Problems to work on
**a)** Answer these questions using the passage on early ethical codes:
(i) For which class were the Egyptian precepts intended?
(ii) Under the Code of Hammurabi, what punishment applies when the eye is that of a commoner?
(iii) During what period was the law of ancient Israel put into its definitive form?
**b)** In the passage on early ethical codes, find the sentence beginning "Yet, in other respects." List every requirement of Hebraic law and morality that it gives as evidence of humane concern for the poor and unfortunate.
**c)** Extend the passage on early ethical codes, beginning after its final sentence.

Why, then, should one follow these precepts? Did the ancient Egyptians believe that one should do what is good for its own sake? The precepts frequently state that it will profit a man to act justly, as in the maxim “Honesty is the best policy.” They also emphasize the importance of having a good name. These precepts were intended for the instruction of the ruling classes, however, and it is not clear why helping the destitute should have contributed to an individual’s good reputation among this class. To some degree, therefore, the authors of the precepts must have thought that to make people prosperous and happy and to be kind to those who have least is not merely personally advantageous but good in itself.
The precepts are not works of ethics in the philosophical sense. No attempt is made to find any underlying principles of conduct that might provide a more systematic understanding of ethics. Justice, for example, is given a prominent place, but there is no elaboration of the notion of justice or any discussion of how disagreements about what is just and unjust might be resolved. Furthermore, there is no probing of ethical dilemmas that may occur if the precepts should conflict with one another. The precepts are full of sound observations and practical wisdom, but they do not encourage theoretical speculation.
The same practical bent can be found in other early codes or lists of ethical injunctions. The great Code of Hammurabi is often said to have been based on the principle of “an eye for an eye, a tooth for a tooth,” as if this were some fundamental principle of justice, elaborated and applied to all cases. In fact, the code reflects no such consistent principle. It frequently prescribes the death penalty for offenses that do not themselves cause death—e.g., for robbery and for accepting bribes. Moreover, even the eye-for-an-eye rule applies only if the eye of the original victim is that of a member of the patrician class; if it is the eye of a commoner, the punishment is a fine of a quantity of silver. Apparently such differences in punishment were not thought to require justification. At any rate, there are no surviving attempts to defend the principles of justice on which the code was based.

The Hebrew people were at different times captives of both the Egyptians and the Babylonians. It is therefore not surprising that the law of ancient Israel, which was put into its definitive form during the Babylonian Exile, shows the influence both of the ancient Egyptian precepts and of the Code of Hammurabi. The book of Exodus refers, for example, to the principle of “life for life, eye for eye, tooth for tooth.” Hebraic law does not differentiate, as the Babylonian law does, between patricians and commoners, but it does stipulate that in several respects foreigners may be treated in ways that it is not permissible to treat fellow Hebrews; for instance, Hebrew slaves, but not others, had to be freed without ransom in the seventh year. Yet, in other respects Hebraic law and morality developed the humane concern shown in the Egyptian precepts for the poor and unfortunate: hired servants must be paid promptly, because they rely on their wages to satisfy their pressing needs; slaves must be allowed to rest on the seventh day; widows, orphans, and the blind and deaf must not be wronged; and the poor man should not be refused a loan. There was even a tithe providing for an incipient welfare state. The spirit of this humane concern was summed up by the injunction to “love thy neighbour as thyself,” a sweepingly generous form of the rule of reciprocity.

Data excerpt
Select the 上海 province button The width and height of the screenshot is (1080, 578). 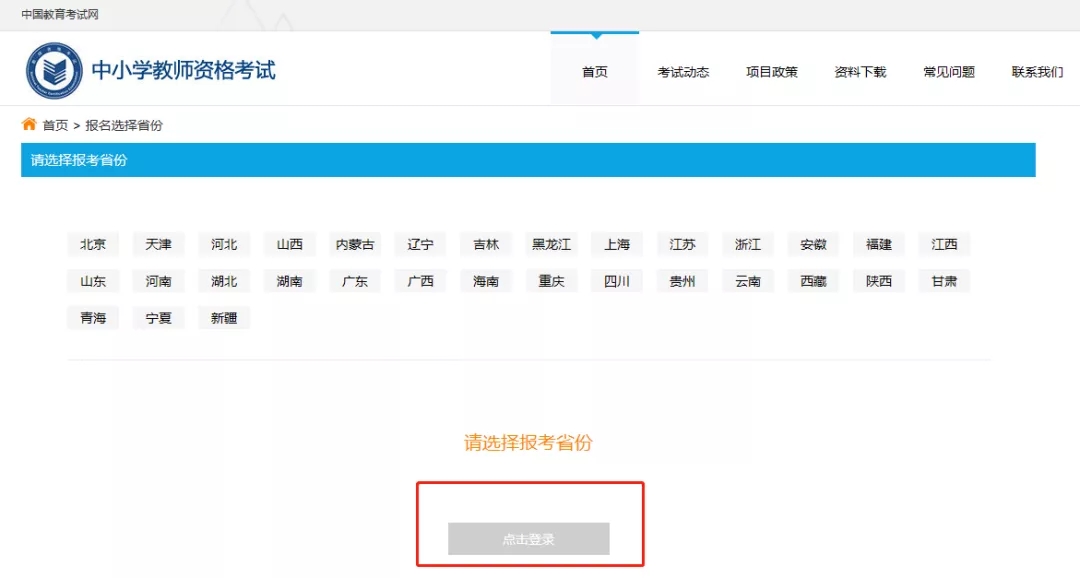(617, 244)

Answers in order
**a)**
(i) The ruling classes.
(ii) A fine of a quantity of silver.
(iii) During the Babylonian Exile.

**b)**
- Hired servants must be paid promptly.
- Slaves must be allowed to rest on the seventh day.
- Widows, orphans, and the blind and deaf must not be wronged.
- The poor man should not be refused a loan.

**c)**
The famed Ten Commandments are thought to be a legacy of Semitic tribal law from a time when important commands were taught one for each finger, so that they could be remembered more easily (sets of five or 10 laws are common among preliterate civilizations). The content of the Hebrew commandments differed from other laws of the region mainly in its emphasis on duties to God. This emphasis persisted in the more detailed laws laid down elsewhere; as much as half of such legislation was concerned with crimes against God and ceremonial and ritualistic matters, though there may be other explanations for some of these ostensibly religious requirements concerning the avoidance of certain foods and the need for ceremonial cleansings.
In addition to lengthy statements of the law, the surviving literature of ancient Israel includes both proverbs and the books of the prophets. The proverbs, like the precepts of the Egyptians, are brief statements that do not demonstrate much concern for systematic presentation or overall coherence. They go farther than the Egyptian precepts, however, in urging conduct that is just and upright and pleasing to God. There are correspondingly fewer references to what is needed for a successful career, though it is frequently stated that God rewards the just. In this connection, the Book of Job is notable as an exploration of the problem raised for those who accept this motive for obeying the moral law: why do the best of people frequently suffer the worst misfortunes? The book offers no solution beyond faith in God, but the sharpened awareness of the problem it offers may have influenced some to adopt the belief in reward and punishment in another realm as the only possible solution.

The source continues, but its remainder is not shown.